## WHAT THE TASK ASKS:
Give the number of lines in the data that hold the word "value", and nothing else.

## AVAILABLE RECORDS:
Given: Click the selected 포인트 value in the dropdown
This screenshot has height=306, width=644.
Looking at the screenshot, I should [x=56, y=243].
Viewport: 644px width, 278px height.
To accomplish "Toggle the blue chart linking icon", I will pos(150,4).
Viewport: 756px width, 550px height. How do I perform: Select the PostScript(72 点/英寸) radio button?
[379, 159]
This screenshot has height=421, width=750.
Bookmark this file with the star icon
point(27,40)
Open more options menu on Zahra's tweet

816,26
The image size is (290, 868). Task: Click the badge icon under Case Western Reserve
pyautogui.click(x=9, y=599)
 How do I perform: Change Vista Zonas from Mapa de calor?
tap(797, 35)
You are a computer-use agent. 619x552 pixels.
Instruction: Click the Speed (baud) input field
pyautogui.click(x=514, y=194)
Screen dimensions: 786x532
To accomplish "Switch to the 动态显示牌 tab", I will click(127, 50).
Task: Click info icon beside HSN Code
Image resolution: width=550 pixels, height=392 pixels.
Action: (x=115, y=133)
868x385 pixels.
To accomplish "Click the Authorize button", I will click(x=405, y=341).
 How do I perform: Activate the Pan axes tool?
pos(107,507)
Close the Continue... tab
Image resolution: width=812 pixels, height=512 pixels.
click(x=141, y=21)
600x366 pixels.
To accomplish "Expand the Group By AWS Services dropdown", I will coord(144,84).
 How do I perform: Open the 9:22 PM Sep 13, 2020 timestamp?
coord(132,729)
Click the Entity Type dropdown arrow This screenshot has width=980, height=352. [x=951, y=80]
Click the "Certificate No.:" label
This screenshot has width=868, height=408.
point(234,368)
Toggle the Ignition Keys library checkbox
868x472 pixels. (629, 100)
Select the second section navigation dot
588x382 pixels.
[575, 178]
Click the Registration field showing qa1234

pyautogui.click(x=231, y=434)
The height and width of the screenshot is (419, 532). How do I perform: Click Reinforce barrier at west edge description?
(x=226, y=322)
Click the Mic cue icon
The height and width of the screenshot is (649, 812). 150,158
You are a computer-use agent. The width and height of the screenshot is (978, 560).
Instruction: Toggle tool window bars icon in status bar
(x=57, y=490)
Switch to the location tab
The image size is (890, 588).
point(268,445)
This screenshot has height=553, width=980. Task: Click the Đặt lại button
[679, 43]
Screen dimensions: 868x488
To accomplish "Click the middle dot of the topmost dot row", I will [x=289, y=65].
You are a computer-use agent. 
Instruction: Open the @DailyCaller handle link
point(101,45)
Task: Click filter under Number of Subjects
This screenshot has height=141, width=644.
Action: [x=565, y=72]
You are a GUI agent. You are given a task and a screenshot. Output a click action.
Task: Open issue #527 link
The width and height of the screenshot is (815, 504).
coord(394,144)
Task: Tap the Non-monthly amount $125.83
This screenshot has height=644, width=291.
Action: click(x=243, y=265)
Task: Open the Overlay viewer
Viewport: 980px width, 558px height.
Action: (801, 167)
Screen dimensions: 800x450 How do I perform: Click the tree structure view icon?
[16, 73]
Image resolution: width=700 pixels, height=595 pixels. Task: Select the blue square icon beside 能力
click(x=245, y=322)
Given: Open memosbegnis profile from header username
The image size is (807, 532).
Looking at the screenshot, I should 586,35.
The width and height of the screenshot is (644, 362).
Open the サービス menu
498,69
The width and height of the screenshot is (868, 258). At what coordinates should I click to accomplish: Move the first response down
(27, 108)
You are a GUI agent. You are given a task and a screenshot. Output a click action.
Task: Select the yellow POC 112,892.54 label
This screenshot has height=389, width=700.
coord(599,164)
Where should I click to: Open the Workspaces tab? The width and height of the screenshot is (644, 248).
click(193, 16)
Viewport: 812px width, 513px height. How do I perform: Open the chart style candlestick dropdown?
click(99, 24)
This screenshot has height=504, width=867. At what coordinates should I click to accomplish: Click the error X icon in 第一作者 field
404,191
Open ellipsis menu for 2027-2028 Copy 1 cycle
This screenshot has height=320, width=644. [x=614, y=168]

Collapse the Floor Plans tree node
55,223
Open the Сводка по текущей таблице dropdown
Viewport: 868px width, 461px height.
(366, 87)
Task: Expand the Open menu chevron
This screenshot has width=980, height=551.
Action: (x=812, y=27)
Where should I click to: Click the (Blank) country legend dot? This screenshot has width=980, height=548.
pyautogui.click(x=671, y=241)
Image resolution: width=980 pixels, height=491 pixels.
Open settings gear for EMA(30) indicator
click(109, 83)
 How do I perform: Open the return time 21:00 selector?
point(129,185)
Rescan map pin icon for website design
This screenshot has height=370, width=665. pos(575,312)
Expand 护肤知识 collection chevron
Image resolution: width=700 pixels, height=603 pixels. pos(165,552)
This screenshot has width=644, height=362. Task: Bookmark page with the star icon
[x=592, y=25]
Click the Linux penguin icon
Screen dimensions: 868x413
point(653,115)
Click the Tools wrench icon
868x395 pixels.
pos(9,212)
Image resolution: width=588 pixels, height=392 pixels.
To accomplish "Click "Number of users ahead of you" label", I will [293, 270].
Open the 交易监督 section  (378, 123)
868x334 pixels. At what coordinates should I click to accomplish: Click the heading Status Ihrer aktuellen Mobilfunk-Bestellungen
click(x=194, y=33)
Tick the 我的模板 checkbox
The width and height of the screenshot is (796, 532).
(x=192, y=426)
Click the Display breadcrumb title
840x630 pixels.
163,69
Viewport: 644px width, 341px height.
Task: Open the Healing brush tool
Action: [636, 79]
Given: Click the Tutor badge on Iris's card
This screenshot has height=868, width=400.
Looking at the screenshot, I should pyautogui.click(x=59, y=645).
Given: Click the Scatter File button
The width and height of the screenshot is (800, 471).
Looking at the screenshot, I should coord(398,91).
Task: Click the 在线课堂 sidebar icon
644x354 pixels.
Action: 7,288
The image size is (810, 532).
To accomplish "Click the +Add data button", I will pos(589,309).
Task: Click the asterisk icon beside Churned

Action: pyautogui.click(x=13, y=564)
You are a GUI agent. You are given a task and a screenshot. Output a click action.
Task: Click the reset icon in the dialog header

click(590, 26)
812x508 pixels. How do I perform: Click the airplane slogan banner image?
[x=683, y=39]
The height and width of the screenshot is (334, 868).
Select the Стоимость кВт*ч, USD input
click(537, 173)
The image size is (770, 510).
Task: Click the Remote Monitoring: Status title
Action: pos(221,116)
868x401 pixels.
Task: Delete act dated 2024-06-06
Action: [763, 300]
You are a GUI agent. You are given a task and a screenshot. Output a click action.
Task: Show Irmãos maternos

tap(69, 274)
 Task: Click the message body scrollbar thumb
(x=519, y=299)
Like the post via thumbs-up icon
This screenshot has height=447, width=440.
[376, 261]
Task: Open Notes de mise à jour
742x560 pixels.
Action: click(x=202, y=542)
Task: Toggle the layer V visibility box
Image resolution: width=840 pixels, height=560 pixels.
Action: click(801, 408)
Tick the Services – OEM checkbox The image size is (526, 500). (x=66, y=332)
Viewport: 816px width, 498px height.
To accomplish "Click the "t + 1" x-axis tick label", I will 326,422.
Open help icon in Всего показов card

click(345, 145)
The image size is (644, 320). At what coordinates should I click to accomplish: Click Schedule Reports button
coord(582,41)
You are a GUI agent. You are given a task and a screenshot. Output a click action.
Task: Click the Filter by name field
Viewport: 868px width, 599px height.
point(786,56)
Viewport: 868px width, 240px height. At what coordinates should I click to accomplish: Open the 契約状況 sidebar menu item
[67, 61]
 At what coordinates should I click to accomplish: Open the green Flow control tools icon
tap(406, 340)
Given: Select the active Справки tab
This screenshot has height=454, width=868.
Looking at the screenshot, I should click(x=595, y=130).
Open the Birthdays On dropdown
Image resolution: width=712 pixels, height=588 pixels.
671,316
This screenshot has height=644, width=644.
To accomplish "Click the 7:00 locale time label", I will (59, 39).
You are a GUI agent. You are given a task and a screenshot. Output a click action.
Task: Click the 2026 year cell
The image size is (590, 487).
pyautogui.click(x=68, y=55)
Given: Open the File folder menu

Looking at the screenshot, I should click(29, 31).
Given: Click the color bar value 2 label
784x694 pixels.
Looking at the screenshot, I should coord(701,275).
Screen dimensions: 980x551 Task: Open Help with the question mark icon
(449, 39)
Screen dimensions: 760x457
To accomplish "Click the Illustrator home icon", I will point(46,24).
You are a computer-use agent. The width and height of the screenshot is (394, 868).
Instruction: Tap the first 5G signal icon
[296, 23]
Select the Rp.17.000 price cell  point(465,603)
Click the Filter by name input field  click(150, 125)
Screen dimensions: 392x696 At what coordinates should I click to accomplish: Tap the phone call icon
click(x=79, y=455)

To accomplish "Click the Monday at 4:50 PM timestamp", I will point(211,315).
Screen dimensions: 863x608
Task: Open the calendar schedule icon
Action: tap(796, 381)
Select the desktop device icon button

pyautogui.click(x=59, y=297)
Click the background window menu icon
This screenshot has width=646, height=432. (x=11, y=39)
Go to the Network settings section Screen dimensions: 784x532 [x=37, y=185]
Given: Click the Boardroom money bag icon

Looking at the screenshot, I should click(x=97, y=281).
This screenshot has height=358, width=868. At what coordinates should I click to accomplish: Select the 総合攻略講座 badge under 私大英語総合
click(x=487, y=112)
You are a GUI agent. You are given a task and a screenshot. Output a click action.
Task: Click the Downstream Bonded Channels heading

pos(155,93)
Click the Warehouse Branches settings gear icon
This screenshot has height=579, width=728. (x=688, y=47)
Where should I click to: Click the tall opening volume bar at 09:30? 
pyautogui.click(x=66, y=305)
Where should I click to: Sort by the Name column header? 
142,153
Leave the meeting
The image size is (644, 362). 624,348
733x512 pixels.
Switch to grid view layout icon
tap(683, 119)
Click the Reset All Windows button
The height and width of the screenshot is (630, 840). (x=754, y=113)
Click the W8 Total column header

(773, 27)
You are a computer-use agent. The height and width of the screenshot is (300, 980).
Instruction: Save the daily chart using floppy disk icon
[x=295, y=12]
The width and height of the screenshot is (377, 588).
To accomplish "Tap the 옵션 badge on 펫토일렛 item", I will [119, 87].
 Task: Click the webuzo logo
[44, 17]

## ANSWER SPACE:
2